>> Begin DATASET ENTRIES

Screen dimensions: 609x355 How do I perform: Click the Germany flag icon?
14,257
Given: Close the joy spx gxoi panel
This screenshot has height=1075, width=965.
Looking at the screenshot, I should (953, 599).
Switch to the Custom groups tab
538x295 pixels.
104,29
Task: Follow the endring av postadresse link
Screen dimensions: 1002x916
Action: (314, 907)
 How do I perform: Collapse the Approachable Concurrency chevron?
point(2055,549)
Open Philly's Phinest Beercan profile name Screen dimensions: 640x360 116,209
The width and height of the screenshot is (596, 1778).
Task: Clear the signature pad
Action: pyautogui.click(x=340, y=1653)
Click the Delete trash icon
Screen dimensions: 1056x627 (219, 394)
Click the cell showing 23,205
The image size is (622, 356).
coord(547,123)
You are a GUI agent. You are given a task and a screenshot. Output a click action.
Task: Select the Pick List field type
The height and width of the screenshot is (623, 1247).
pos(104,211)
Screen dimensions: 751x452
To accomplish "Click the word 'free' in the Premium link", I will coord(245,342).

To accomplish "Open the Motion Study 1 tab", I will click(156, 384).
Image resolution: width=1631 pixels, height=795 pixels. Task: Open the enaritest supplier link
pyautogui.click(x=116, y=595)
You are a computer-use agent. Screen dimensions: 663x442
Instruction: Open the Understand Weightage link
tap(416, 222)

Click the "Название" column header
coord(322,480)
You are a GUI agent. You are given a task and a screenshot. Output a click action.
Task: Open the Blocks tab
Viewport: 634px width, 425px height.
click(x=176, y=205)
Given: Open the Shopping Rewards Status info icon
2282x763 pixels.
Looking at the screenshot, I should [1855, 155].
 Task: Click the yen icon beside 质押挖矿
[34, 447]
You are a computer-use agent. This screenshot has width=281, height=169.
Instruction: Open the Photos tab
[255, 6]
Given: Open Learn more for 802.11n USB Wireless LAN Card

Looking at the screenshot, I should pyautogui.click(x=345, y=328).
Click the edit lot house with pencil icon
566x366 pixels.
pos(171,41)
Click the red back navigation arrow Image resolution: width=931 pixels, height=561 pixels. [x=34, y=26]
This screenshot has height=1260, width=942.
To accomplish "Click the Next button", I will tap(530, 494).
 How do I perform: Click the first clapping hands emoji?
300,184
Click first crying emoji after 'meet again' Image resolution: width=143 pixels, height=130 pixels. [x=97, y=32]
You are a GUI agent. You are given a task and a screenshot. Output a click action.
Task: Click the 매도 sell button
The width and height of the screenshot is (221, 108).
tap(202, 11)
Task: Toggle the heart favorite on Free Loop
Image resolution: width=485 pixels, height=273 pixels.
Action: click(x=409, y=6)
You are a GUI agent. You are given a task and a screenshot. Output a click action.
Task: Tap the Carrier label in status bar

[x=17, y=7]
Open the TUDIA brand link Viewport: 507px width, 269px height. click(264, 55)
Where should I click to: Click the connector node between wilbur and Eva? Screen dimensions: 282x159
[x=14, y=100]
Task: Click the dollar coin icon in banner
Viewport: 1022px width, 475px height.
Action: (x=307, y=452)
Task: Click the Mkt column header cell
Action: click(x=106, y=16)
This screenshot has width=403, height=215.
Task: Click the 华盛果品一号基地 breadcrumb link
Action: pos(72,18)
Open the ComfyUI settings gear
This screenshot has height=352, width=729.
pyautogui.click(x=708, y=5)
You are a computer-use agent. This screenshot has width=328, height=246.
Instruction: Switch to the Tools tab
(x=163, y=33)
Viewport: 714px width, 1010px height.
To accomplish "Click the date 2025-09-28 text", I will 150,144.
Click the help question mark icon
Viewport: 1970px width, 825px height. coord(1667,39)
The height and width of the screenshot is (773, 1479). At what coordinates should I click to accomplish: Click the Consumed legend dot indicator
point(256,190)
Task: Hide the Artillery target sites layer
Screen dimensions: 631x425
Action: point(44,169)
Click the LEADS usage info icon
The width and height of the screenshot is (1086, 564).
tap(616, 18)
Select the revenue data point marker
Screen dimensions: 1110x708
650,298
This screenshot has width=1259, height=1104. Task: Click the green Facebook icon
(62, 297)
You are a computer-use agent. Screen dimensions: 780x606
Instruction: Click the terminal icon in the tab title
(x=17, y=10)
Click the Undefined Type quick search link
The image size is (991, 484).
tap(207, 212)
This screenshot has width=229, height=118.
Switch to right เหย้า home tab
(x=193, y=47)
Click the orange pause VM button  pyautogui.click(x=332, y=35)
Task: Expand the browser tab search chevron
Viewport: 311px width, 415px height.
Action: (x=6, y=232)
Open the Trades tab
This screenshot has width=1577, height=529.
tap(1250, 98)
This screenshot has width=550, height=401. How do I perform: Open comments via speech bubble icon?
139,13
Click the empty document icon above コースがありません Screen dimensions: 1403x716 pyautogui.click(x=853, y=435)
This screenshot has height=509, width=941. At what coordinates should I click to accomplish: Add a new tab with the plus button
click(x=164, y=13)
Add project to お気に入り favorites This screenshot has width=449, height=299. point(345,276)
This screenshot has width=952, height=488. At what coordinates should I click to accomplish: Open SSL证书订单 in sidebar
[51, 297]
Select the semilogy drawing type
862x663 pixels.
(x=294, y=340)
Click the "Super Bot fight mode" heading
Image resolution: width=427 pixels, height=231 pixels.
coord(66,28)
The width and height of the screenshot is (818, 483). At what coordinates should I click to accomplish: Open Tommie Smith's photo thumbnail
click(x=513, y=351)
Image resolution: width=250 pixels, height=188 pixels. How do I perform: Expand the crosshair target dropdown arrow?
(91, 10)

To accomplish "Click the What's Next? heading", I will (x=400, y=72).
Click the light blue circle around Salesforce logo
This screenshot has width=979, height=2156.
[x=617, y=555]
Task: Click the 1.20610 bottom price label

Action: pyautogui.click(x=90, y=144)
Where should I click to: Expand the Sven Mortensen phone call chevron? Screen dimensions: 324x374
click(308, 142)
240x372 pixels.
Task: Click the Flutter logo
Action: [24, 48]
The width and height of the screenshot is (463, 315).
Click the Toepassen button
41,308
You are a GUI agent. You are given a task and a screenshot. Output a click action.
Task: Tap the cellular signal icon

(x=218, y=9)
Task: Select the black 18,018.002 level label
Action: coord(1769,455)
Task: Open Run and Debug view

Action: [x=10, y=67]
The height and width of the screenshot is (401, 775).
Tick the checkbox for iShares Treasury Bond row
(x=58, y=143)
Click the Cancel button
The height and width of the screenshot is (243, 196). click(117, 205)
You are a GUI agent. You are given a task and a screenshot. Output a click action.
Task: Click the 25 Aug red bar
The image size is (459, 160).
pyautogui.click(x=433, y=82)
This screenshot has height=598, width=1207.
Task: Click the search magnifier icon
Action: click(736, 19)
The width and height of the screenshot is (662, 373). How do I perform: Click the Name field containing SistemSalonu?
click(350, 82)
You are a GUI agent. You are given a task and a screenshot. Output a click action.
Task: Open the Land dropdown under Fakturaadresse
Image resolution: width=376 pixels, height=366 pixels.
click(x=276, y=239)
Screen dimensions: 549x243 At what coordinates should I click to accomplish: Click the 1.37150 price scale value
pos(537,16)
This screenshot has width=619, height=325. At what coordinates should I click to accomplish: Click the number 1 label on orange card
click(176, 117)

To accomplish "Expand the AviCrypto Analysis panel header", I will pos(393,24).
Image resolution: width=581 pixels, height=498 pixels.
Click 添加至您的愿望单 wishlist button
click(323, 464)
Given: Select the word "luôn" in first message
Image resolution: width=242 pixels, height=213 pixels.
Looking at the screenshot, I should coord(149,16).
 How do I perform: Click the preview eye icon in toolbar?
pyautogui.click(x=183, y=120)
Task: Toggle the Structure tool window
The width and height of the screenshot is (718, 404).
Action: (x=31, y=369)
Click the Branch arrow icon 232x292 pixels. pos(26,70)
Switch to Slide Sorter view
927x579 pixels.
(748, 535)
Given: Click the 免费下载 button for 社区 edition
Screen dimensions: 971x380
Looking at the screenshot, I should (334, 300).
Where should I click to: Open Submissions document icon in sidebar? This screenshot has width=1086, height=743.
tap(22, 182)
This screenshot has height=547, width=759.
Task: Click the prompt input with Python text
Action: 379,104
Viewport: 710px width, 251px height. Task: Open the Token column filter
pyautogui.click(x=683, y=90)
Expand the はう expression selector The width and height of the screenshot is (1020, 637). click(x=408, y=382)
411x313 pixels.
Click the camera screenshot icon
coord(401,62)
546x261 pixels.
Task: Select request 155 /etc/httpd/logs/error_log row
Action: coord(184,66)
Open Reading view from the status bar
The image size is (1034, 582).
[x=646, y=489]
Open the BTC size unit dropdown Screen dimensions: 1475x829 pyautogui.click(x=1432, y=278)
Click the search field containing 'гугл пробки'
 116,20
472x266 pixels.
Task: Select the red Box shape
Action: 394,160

>> End DATASET ENTRIES

BRIEF = Write out everything from the line containing "Task: Click the yen icon beside 质押挖矿" down to the line containing "Click first crying", switching "clapping hands" to "waving hand" and leaving everything else unchanged.

TASK RESULT =
 Task: Click the yen icon beside 质押挖矿
[34, 447]
You are a computer-use agent. This screenshot has width=281, height=169.
Instruction: Open the Photos tab
[255, 6]
Given: Open Learn more for 802.11n USB Wireless LAN Card

Looking at the screenshot, I should pyautogui.click(x=345, y=328).
Click the edit lot house with pencil icon
566x366 pixels.
pos(171,41)
Click the red back navigation arrow Image resolution: width=931 pixels, height=561 pixels. [x=34, y=26]
This screenshot has height=1260, width=942.
To accomplish "Click the Next button", I will tap(530, 494).
 How do I perform: Click the first waving hand emoji?
300,184
Click first crying emoji after 'meet again' Image resolution: width=143 pixels, height=130 pixels. [x=97, y=32]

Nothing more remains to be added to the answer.